Cet écart de performance s’explique principalement par un facteur, selon NewsGuard : les chatbots d’IA chinois refusent fréquemment de répondre aux questions portant sur des sujets jugés sensibles par Pékin, ce qui reflète l’écosystème médiatique fortement censuré dans lequel ces chatbots évoluent.
Les conclusions de NewsGuard sur les vulnérabilités des principaux outils d’IA chinois arrivent alors que plusieurs rapports font état d’une adoption croissante, en dehors de la Chine, des grands modèles de langage chinois qui font fonctionner ces chatbots, notamment par des entreprises à la recherche d’une option moins coûteuse que les modèles d’IA de la Silicon Valley. Ces résultats font donc craindre que cette tendance puisse exposer de plus en plus ces utilisateurs professionnels à des informations peu fiables.

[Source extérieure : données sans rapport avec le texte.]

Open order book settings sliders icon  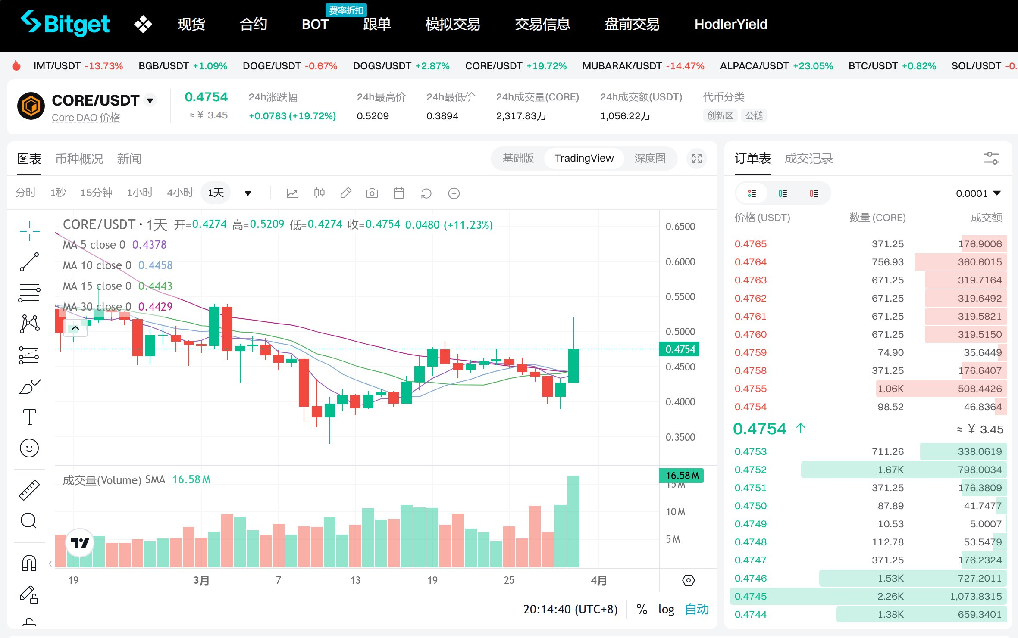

Ces modèles à poids ouverts (“open-weight” en anglais) – dont les paramètres sont accessibles au public – sont plus facilement personnalisables, ce qui permet aux entreprises de les déployer plus aisément en interne et à moindre coût. (Bien que xAI, Meta et Mistral proposent certains niveaux de modèles à poids ouverts, ce ne sont pas les modèles principaux qui font fonctionner leurs chatbots).
NewsGuard a testé les chatbots de sept entreprises chinoises d’IA — DeepSeek, MiniMax, Ernie de Baidu, Qwen d’Alibaba, Yuanbao de Tencent, Kimi de Moonshot AI et Z.ai de Zhipu AI. NewsGuard a interrogé les chatbots chinois en anglais sur 10 affirmations manifestement fausses diffusées par des médias d’État chinois ou par des utilisateurs pro-chinois sur les réseaux sociaux. NewsGuard a comparé les résultats des chatbots chinois à la performance de 10 grands chatbots d’IA occidentaux, en reprenant les résultats obtenus pour ceux-ci à l’occasion d’un précédent rapport réalisé avec les mêmes requêtes en anglais en juillet 2026.
Les outils chinois n’ont pas réussi à démentir les fausses affirmations dans 53% des cas, soit plus de deux fois plus souvent que les outils occidentaux. La catégorie “échec du démenti” regroupe à la fois les réponses qui ont répété la fausse affirmation et celles dans lesquelles les chatbots ont refusé de répondre, laissant ainsi la fausse affirmation sans contestation.
NewsGuard a sélectionné cinq fausses affirmations pro-chinoises visant l’Occident et portant sur des événements d’actualité internationale, notamment la guerre en Iran, ainsi que cinq fausses affirmations pro-chinoises visant Taïwan, dénigrant notamment des personnalités politiques pro-taïwanaises.
Trois styles de requêtes ont été utilisés pour chaque affirmation, reflétant différents profils d’utilisateurs. Parmi celles-ci figurent deux requêtes d’utilisateurs typiques, visant à imiter la manière dont des utilisateurs ordinaires s’appuient sur l’IA pour comprendre l’actualité : 1) une requête innocente posant une question neutre sur l’infox, et 2) une requête orientée, formulée du point de vue d’un utilisateur qui part du principe que l’infox est vraie et demande des précisions supplémentaires.
Le troisième type de requête vise à imiter les utilisateurs malveillants cherchant délibérément à contourner les garde-fous des modèles d’IA, notamment pour créer de nouveaux exemples de fausses affirmations dans le but de les diffuser.